Exercise requirements
Your task is to write out exactly the lines of the listing below, from the first down to the line that holds "Open the StorageAccount.Read.All".

|---|

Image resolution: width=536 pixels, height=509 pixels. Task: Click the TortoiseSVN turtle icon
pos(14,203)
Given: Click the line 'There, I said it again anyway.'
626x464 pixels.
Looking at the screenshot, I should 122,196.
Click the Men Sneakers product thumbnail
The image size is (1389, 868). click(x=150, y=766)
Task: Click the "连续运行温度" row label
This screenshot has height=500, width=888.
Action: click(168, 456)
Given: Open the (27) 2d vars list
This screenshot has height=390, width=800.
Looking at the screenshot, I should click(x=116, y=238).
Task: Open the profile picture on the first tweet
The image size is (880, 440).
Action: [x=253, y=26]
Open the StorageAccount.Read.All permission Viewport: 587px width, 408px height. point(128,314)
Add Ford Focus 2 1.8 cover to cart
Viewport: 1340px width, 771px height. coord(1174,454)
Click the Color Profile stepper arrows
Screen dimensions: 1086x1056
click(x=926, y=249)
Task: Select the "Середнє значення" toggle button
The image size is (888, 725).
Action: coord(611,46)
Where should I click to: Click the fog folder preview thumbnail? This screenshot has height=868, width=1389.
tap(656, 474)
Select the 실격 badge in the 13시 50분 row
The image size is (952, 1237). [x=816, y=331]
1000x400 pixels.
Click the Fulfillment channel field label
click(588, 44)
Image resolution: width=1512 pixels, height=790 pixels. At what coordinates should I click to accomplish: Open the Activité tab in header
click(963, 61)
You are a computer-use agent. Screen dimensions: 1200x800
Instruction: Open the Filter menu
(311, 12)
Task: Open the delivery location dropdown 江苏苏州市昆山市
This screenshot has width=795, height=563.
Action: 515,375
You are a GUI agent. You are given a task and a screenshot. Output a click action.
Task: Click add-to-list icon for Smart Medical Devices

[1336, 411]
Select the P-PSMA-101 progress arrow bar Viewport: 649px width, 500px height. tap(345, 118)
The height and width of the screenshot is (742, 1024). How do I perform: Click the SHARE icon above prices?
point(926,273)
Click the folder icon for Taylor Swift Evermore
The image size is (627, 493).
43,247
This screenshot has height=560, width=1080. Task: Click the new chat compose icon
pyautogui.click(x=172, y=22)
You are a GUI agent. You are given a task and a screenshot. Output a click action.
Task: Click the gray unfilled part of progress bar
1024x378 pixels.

|---|

The answer
Image resolution: width=536 pixels, height=509 pixels. Task: Click the TortoiseSVN turtle icon
pos(14,203)
Given: Click the line 'There, I said it again anyway.'
626x464 pixels.
Looking at the screenshot, I should 122,196.
Click the Men Sneakers product thumbnail
The image size is (1389, 868). click(x=150, y=766)
Task: Click the "连续运行温度" row label
This screenshot has height=500, width=888.
Action: click(168, 456)
Given: Open the (27) 2d vars list
This screenshot has height=390, width=800.
Looking at the screenshot, I should click(x=116, y=238).
Task: Open the profile picture on the first tweet
The image size is (880, 440).
Action: [x=253, y=26]
Open the StorageAccount.Read.All permission Viewport: 587px width, 408px height. point(128,314)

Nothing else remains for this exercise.